Uma das razões que explica o crescimento da procura pelos sebos é a diminuição do poder de compra da classe média que busca alternativas mais apropriadas a sua renda. A maior circulação dos livros pode indicar também uma perda da “aura” que, muitas vezes, acompanha essas publicações. Os livros deixam de pertencer a um dono só. A existência dos sebos contribui, de alguma forma, com a democratização do acesso ao livro.

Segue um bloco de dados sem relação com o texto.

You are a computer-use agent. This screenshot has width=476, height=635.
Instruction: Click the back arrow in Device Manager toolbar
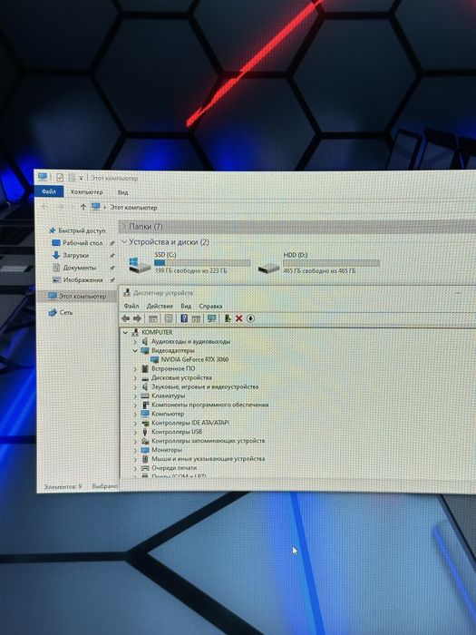(126, 318)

Dentre as sugestões de melhorias dos sebos, os clientes destacam preços mais baixos na venda e mais altos na compra de livros acrescentados ao acervo. O processo de formação do preço dos livros usados segue alguns critérios gerais, segundo o blog do sebo "traça":


-livros comuns em catálogo custam, em média, metade do preço de novos

-livros comuns fora do catálogo, com procura, até a totalidade do preço de novos

- livros comuns fora do catálogo, sem procura, até metade do preço de novos

-livros raros: dependem exclusivamente da oferta e da procura

Algumas obras muito raras chegam à casa de milhares de reais, enquanto outras não chegam a R$ 1. Há até sebos com "moeda própria".O sebo carioca Berinjela estabelece seus preços na “moeda berinjela”, cada uma equivale a R$ 2




Sebos : vestígios e futuro

Os livros usados além de levar como quaisquer outros, o conhecimento procurado, revelam curiosidades e marcas. Suas páginas têm acontecimentos, experiências, sentimentos encobertos. Há memórias por detrás das anotações, dedicatórias e folhas marcadas. A aparência não revela tudo o que um livro provocou em alguém. O novo dono desconhece o caminho de seu livro até ali.

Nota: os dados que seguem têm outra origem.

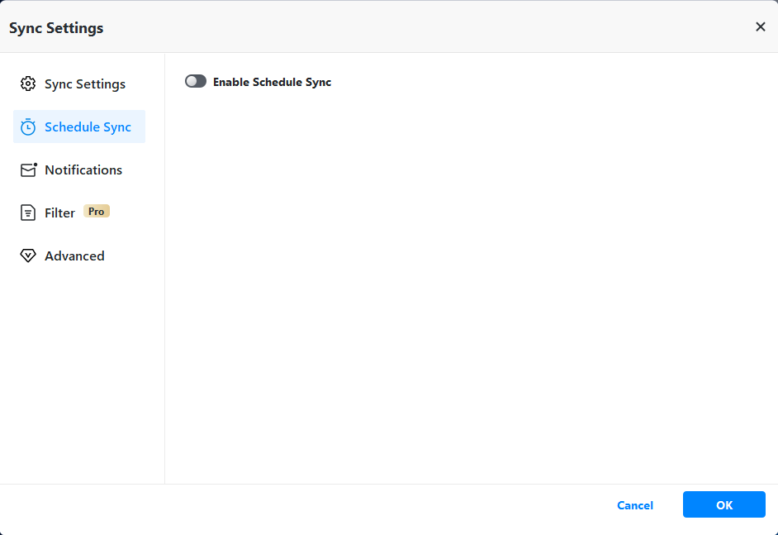Close the Sync Settings dialog with X
Viewport: 778px width, 535px height.
coord(761,26)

A socióloga Márcia Delgado, autora do livro Cartografia Sentimental de Livros e Sebos , marca em sua obra alguns destes vestígios e histórias. Ela escreve que boa parte do acervo dos sebos de Belo Horizonte foi vendida por viúvas. Várias delas costumam vender a biblioteca dos maridos assim que eles morrem. Há as que se desfazem da coleção para não sofrerem tanto com a lembrança de seus esposos. Outras sentem por esses livros raiva, por terem recebido a atenção que elas queriam. Para estas e aquelas o destino das lembranças foi o sebo.

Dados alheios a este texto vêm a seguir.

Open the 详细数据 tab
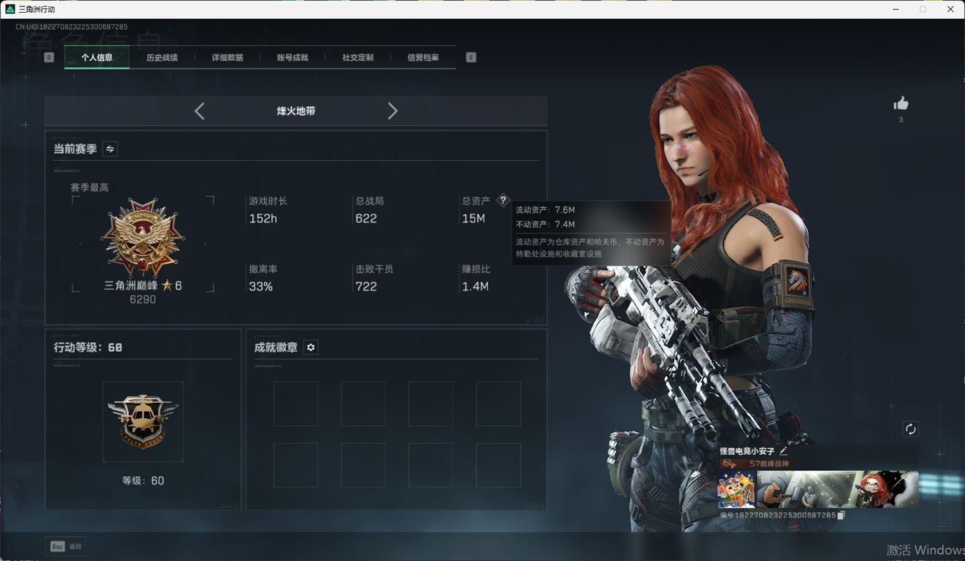 [x=227, y=58]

Cada obra do grande acervo dos sebos forma repertórios intelectuais e concepções de mundo. Forma gente e histórias. 

Eles estão perto, acomodam-se em beiras de calçadas, entradas de metrôs ou portinhas escondidas nos centros das cidades e demonstram ser hoje um importante e crescente espaço de trocas entre gerações e culturas. Em um momento no qual o número de leitores de livros do país é ainda muito pequeno, os sebos se colocam como possibilidades de acesso à produção de idéias de uma sociedade além de importantes centros de conservação das memórias intelectuais.. Aquela idéia que se tinha deles como lugares sujos, vazios, com livros amontoados e em péssimo estado vai perdendo lugar. Os sebos se mostram hoje espaços de convivência entre a tradição e um público cada vez mais atento às possibilidades das novas mídias. Um jeito antigo e atualizado de vender aquilo que ultrapassa tempos e previsões alarmistas de fim.



A cidade dos Sebos


 
Há uma cidadezinha chamada Hay-on-Wye, no País de Gales, que é considerada a cidade dos livros. Dizem seus moradores, cerca de duas mil pessoas, que é a Meca dos bibliófilos, principalmente para os que preferem livros usados. A maioria das livrarias são sebos. Desde 1998 há um festival literário, quando mais de 80 mil pessoas visitam a cidade. Vários nomes importantes da literatura participam deste evento patrocinado pelo jornal The Guardian.